Copy the entries word for word, starting at the beginning and ending with the line that contains "pie-slice-cash is located".

(Dataset entries)
►

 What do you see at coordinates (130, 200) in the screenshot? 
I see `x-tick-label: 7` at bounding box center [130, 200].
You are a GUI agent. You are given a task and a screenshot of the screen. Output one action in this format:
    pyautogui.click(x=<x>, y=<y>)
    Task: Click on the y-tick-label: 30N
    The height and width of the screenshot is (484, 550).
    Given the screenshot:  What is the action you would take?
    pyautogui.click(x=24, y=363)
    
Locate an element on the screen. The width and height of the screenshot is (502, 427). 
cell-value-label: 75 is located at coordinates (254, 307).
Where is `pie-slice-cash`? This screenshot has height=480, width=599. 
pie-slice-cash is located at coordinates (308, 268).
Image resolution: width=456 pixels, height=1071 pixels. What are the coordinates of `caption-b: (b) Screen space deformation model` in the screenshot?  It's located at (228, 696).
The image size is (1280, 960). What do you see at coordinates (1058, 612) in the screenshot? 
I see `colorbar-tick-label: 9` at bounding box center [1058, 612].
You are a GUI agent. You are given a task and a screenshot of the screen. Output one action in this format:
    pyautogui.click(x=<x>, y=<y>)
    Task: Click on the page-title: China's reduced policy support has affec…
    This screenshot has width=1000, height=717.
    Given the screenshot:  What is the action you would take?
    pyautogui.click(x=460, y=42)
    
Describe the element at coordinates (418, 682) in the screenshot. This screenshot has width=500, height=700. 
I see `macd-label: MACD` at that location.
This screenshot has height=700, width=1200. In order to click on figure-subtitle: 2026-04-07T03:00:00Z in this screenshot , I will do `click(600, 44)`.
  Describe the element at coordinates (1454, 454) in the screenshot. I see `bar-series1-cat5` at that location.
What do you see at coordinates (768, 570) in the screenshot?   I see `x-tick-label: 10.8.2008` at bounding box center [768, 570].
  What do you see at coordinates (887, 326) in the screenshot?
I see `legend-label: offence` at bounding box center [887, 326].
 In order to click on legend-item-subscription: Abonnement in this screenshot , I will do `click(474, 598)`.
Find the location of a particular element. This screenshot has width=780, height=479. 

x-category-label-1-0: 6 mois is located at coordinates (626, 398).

◄

> _EXERCISE RESPONSE_
 What do you see at coordinates (130, 200) in the screenshot? 
I see `x-tick-label: 7` at bounding box center [130, 200].
You are a GUI agent. You are given a task and a screenshot of the screen. Output one action in this format:
    pyautogui.click(x=<x>, y=<y>)
    Task: Click on the y-tick-label: 30N
    The height and width of the screenshot is (484, 550).
    Given the screenshot:  What is the action you would take?
    pyautogui.click(x=24, y=363)
    
Locate an element on the screen. The width and height of the screenshot is (502, 427). 
cell-value-label: 75 is located at coordinates (254, 307).
Where is `pie-slice-cash`? This screenshot has height=480, width=599. 
pie-slice-cash is located at coordinates (308, 268).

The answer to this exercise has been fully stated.